EXERCISE BRIEF: When a line below contains the string "click", show that line.

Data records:
■ ■ ■

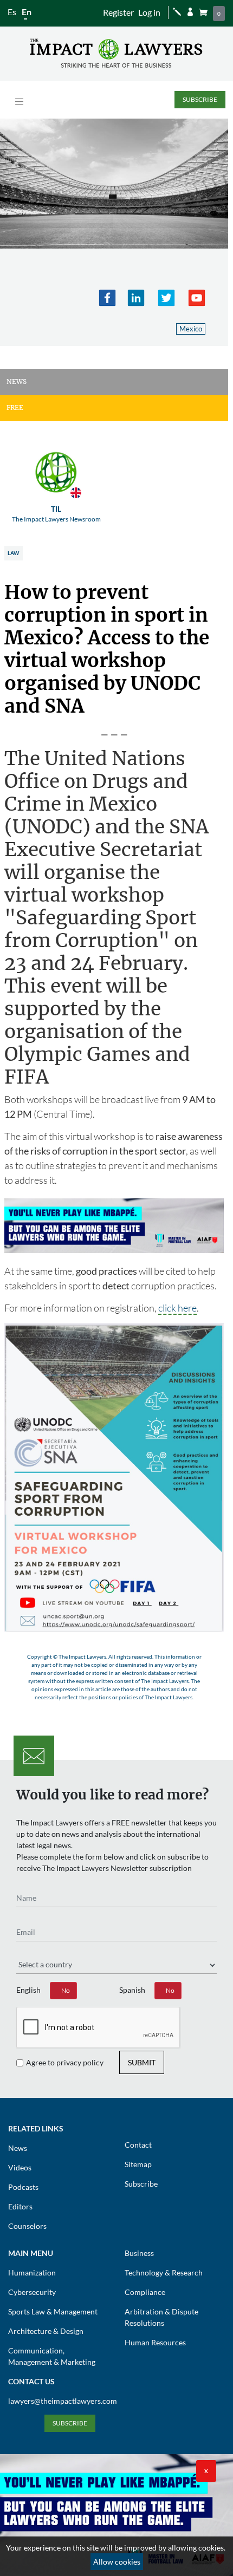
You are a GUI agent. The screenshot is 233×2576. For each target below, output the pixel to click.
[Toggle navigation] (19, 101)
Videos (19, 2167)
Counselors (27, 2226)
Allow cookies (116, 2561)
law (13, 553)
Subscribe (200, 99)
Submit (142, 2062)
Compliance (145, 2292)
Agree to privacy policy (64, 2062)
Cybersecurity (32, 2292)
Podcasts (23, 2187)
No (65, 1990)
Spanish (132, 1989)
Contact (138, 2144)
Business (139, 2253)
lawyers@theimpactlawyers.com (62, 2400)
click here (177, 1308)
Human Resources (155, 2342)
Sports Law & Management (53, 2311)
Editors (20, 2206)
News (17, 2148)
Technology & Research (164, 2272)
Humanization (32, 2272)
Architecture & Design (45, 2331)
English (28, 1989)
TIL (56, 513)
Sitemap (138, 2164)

■ ■ ■

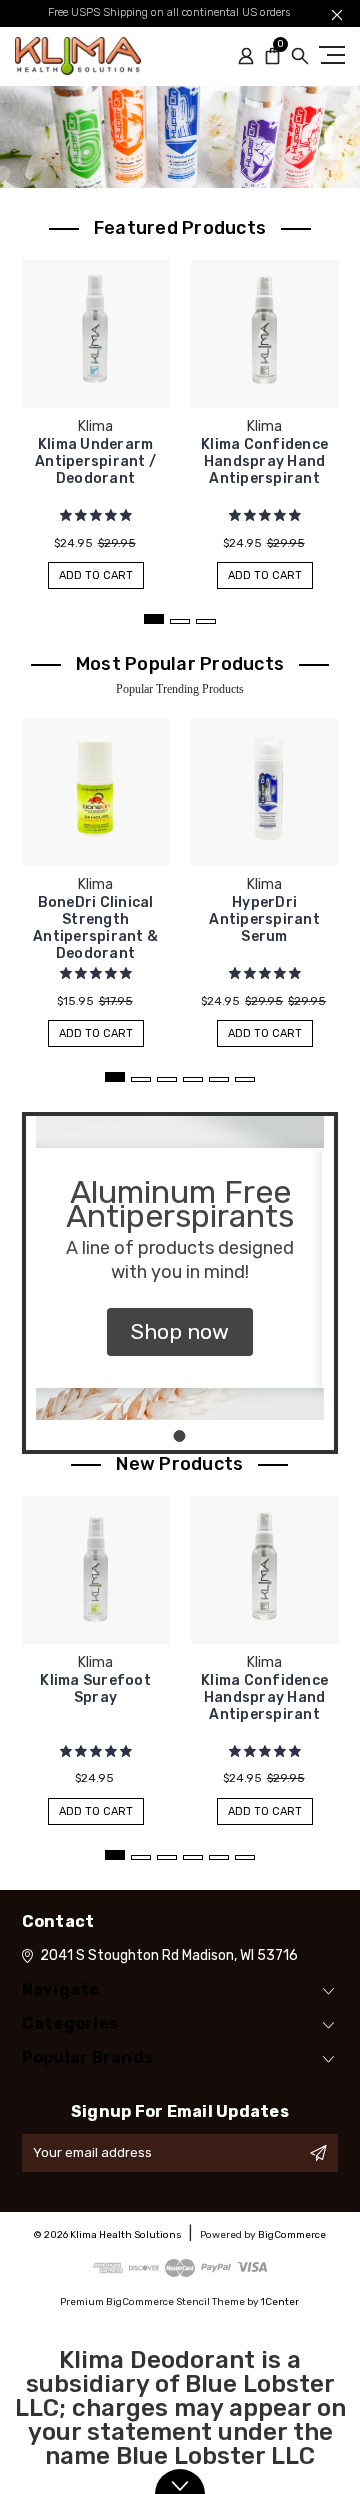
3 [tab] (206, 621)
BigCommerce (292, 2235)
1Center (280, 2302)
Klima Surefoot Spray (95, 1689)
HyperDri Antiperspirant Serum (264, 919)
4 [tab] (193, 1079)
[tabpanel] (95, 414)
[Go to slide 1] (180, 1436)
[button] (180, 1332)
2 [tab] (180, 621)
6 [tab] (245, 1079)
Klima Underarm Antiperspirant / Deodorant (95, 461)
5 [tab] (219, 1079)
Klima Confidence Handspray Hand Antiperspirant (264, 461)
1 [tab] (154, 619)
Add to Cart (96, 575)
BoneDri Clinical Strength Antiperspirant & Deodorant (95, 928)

■ ■ ■

RESULT FOR THIS EXERCISE:
You are a GUI agent. The screenshot is 233×2576. For each target below, output the pixel to click.
click here (177, 1308)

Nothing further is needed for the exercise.